PASSAGE TO READ:
Archive for the ‘Congress’ Category

The Truth About Insurance Reform: Why the Current Bill Isn’t Enough

Tuesday, December 1st, 2009

People on both sides of the aisle are raving about health insurance reform. They’re bragging about the end to the anti-trust exemptions and the regulations preventing companies from denying coverage because of pre-existing conditions, or dropping people who get sick. But the big fat hole in the center of patients’ safety net is this: there is no clause in the bill preventing an insurance company from charging one person  four times what they charge  his neighbor with the same plan. Without a pricing cap, patients can still lose their coverage when they are unable to pay their premiums.

The reason the system is so disheveled  is because insurance companies are insistent on maintaining even profit margins for each person, rather than having a high profit margin for healthy people, and then mild profits or even mild losses on those with medical emergencies. Companies would still make a healthy profit, but the exact numbers would be unpredictable until the bills come in at the end of each month.

GIVEN RECORDS:
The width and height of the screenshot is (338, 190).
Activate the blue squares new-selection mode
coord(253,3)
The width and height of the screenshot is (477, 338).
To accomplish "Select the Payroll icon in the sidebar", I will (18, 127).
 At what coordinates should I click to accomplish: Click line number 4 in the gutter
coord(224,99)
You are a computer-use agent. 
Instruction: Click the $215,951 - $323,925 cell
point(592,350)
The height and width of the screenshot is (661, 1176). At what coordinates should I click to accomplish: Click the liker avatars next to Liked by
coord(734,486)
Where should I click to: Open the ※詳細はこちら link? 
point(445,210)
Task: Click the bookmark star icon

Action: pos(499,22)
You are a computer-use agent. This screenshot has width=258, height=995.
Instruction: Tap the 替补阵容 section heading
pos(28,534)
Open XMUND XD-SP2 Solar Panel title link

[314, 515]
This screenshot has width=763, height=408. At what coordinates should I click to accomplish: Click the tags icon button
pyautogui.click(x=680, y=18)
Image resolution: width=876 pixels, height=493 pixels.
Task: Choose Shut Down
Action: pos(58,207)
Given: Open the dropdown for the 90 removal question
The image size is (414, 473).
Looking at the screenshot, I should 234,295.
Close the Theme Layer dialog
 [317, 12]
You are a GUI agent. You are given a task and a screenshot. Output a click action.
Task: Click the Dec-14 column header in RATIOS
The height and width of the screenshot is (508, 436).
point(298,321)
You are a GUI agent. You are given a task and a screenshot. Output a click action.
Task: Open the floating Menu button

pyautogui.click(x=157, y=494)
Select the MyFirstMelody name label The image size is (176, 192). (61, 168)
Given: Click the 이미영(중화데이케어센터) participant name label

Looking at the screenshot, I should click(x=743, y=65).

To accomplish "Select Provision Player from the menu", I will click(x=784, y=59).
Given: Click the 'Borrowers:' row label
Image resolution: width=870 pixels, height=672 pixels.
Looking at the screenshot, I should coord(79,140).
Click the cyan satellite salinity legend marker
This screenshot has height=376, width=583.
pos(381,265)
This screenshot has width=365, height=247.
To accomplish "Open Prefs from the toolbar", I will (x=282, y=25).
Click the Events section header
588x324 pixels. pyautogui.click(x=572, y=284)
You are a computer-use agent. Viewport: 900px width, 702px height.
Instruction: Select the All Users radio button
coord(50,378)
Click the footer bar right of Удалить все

REQUIRED WORK: Continue the blog post on health insurance reform from the point where it stops.

EXERCISE ANSWER:
Insurance companies, as well as the entire medical system have such a glut for money, that the priority is cash flow, not patient health. Doctors are ordering extra tests, prescribing overly costly treatments, and attempting to increase the number of hospital admissions, not for the benefit of the patient, but rather for the benefit of their wallets. Our health care system is wired such that doctors profit for each treatment they give a patient rather than for the recovery of said patient. In simpler terms, our health care system is motivated by spending on patients rather than healing them. With that motivation to spend, doctors are charging more to insurance companies than ever. Insurance companies, in turn, are raising premiums to unaffordable levels.

But the public option could combat unreasonable prices and the inability to afford care. It would provide constant and rational competition, forcing insurance companies to be rational, for fear of loosing customers. and if a customer couldn’t pay, he or she would be able to join the public plan, and not be left uninsured.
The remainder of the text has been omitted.